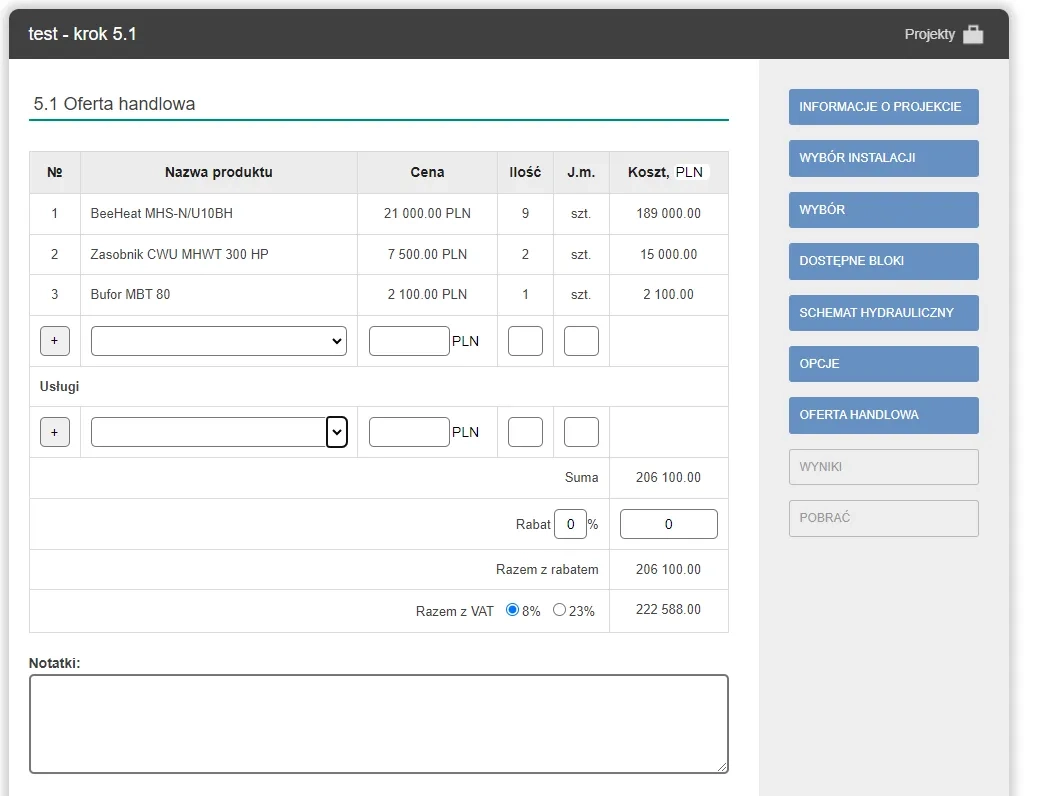Navigate to Dostępne bloki
Image resolution: width=1060 pixels, height=796 pixels.
click(x=883, y=261)
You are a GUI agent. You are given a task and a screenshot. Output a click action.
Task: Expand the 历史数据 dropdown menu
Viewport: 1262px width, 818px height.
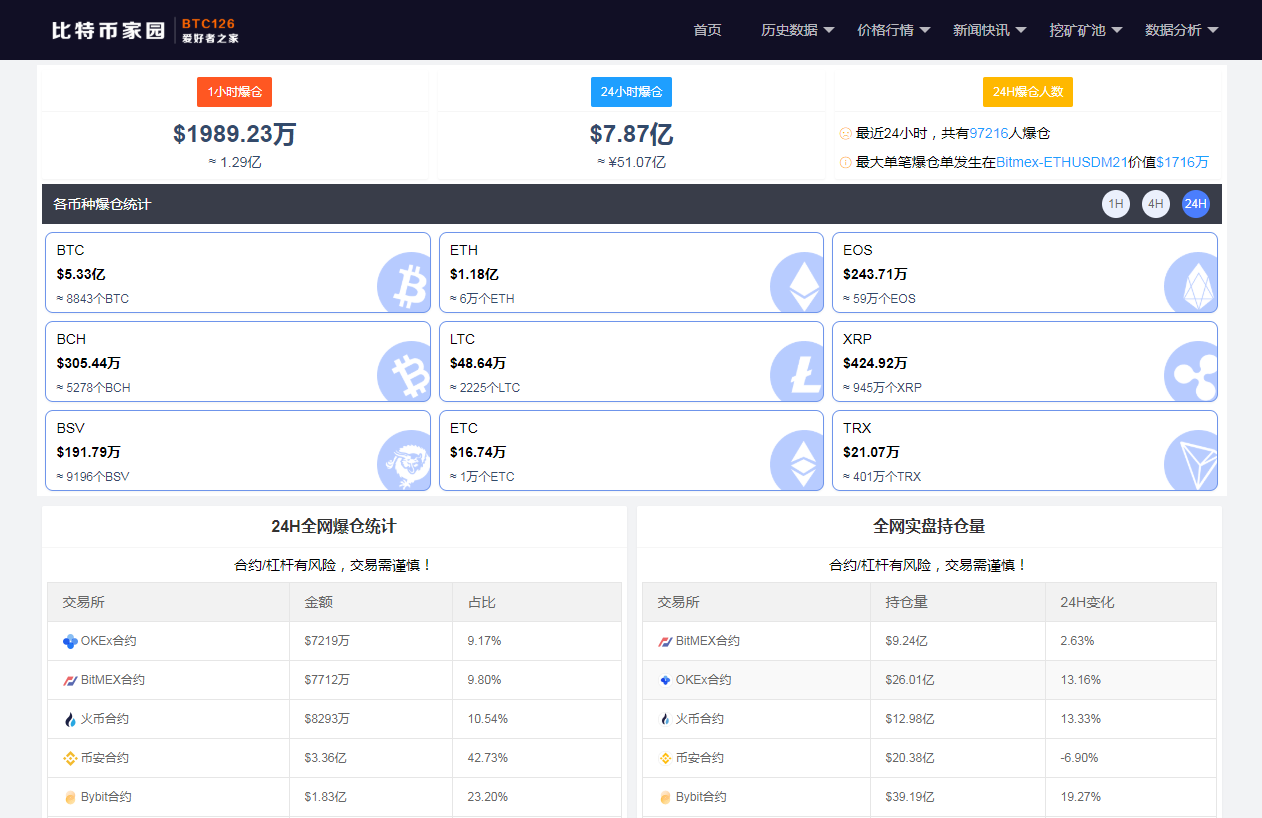797,30
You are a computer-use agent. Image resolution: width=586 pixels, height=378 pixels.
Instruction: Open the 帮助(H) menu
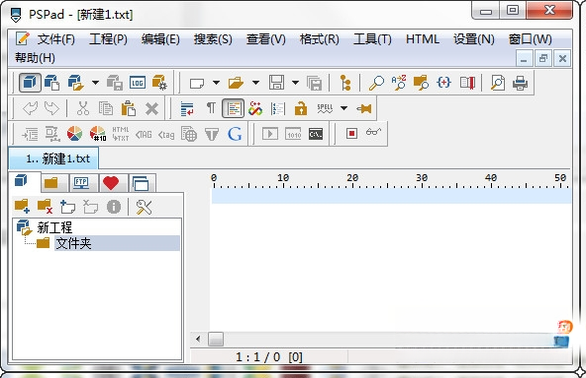tap(35, 58)
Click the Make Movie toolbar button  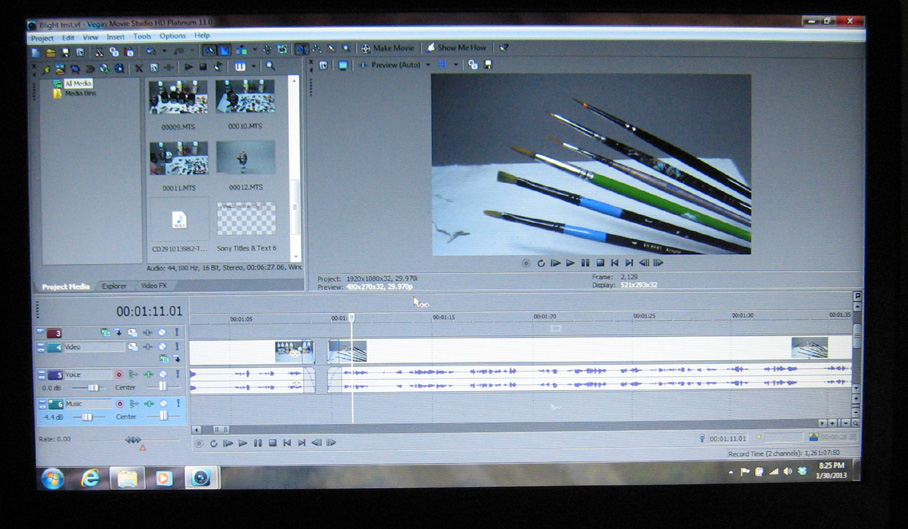click(387, 48)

────────

Each line in the material above that mentions the word "agent" must be copied.

You are a GUI agent. You are given a task and a screenshot. Output a click action.
You are a computer-use agent. Image resolution: width=586 pixels, height=378 pixels.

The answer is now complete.